To do: All lines from the one that has "You are a GUI" onward to the end of the records below are to be returned exactly; pictures are to be skipped.
═══ The data ═══
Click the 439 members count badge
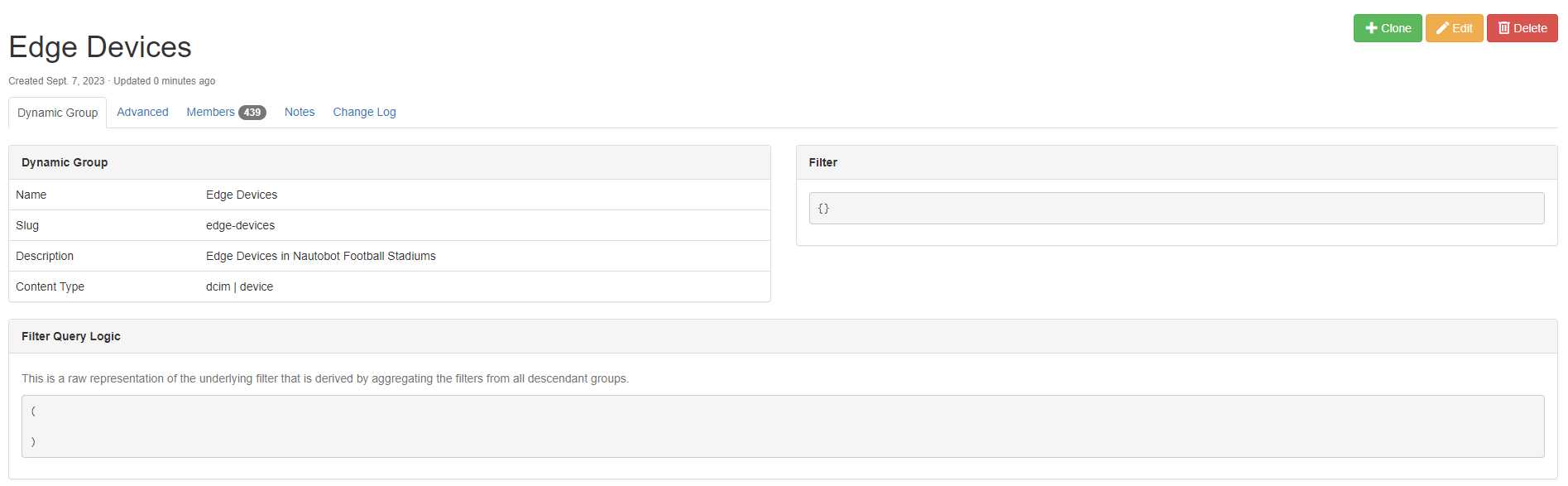[252, 113]
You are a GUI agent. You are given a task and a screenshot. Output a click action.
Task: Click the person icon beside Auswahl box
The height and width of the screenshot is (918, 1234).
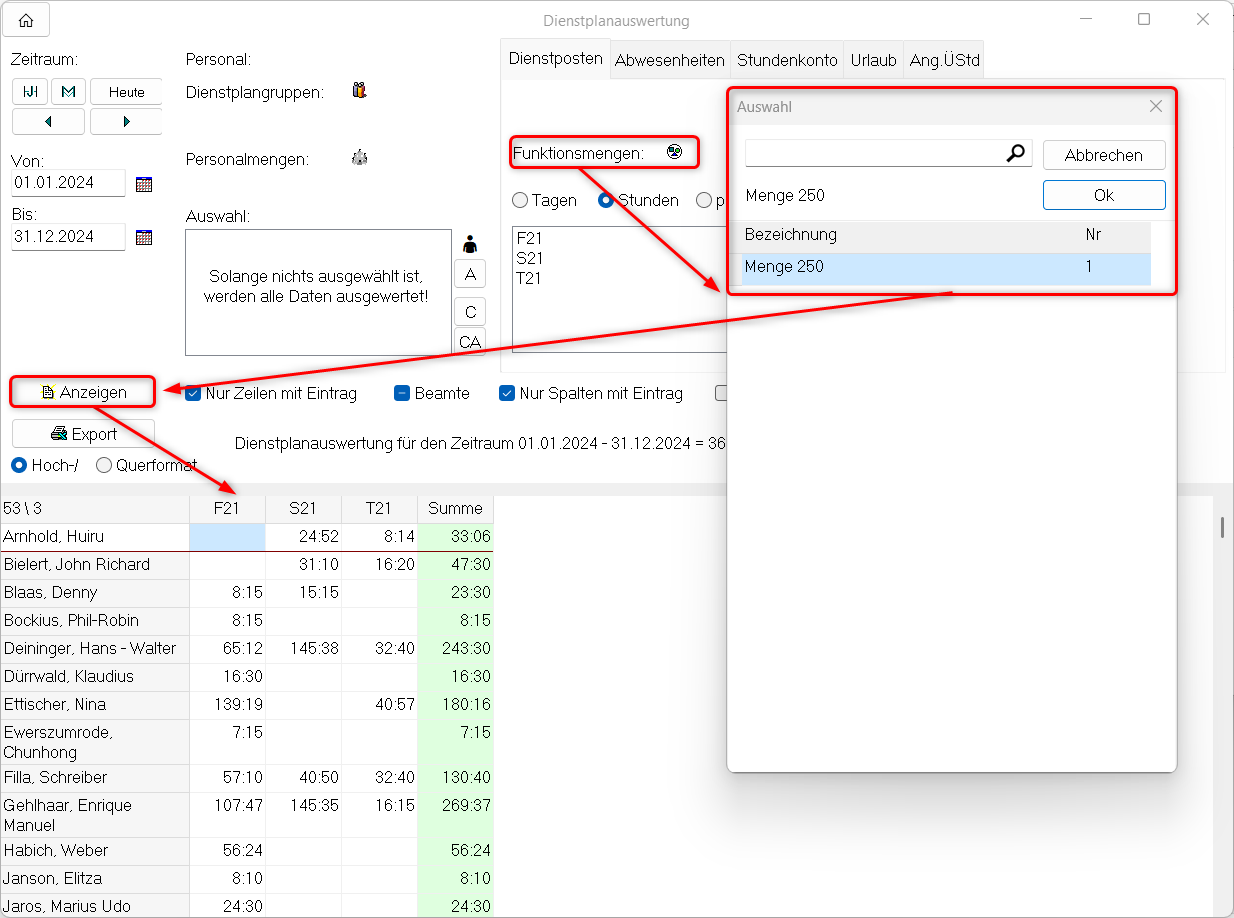470,244
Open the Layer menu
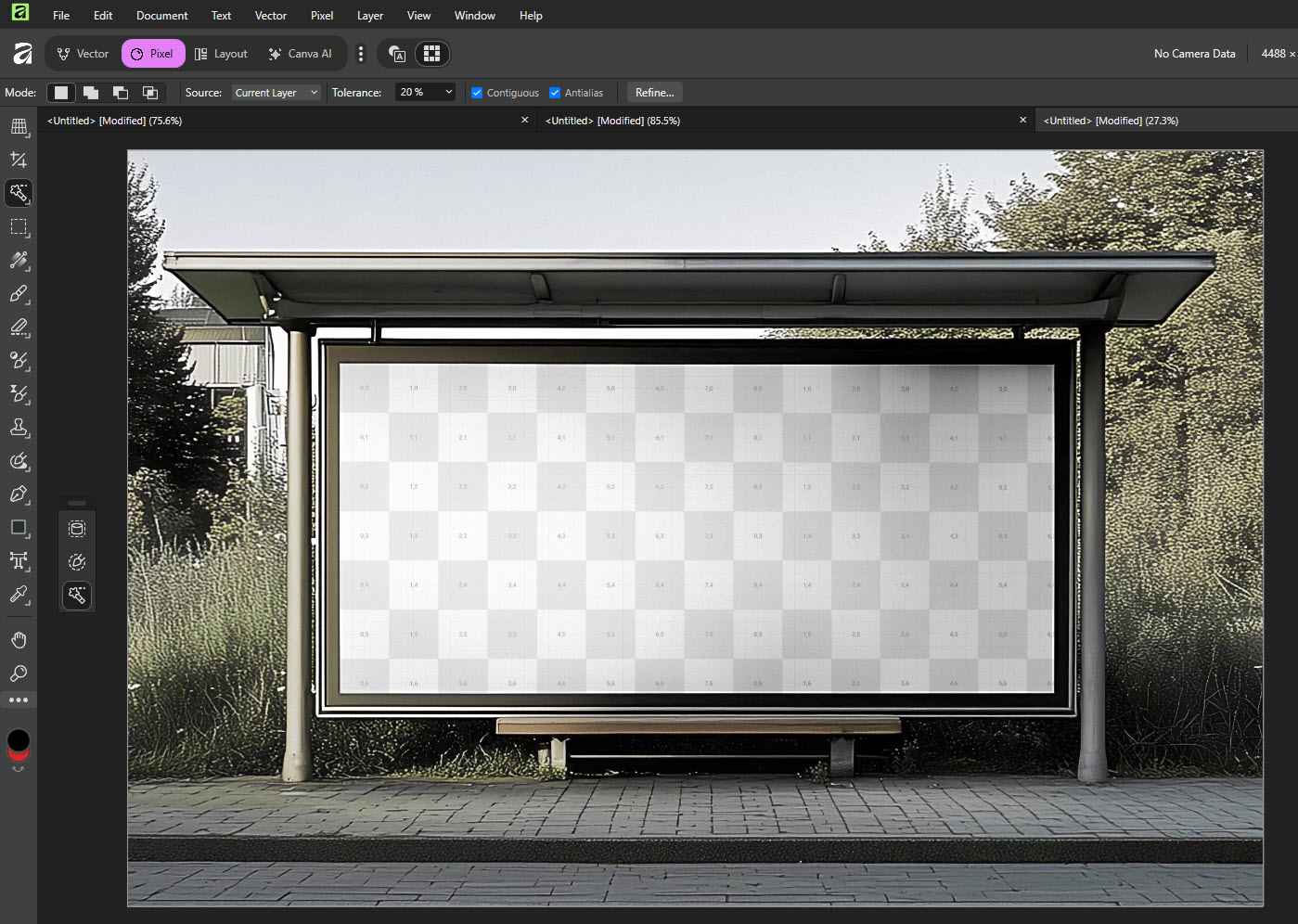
═══
Solution for this problem:
You are a GUI agent. You are given a task and a screenshot. Output a click action.
Task: Click the person icon beside Auswahl box
The height and width of the screenshot is (918, 1234).
470,244
Open the Layer menu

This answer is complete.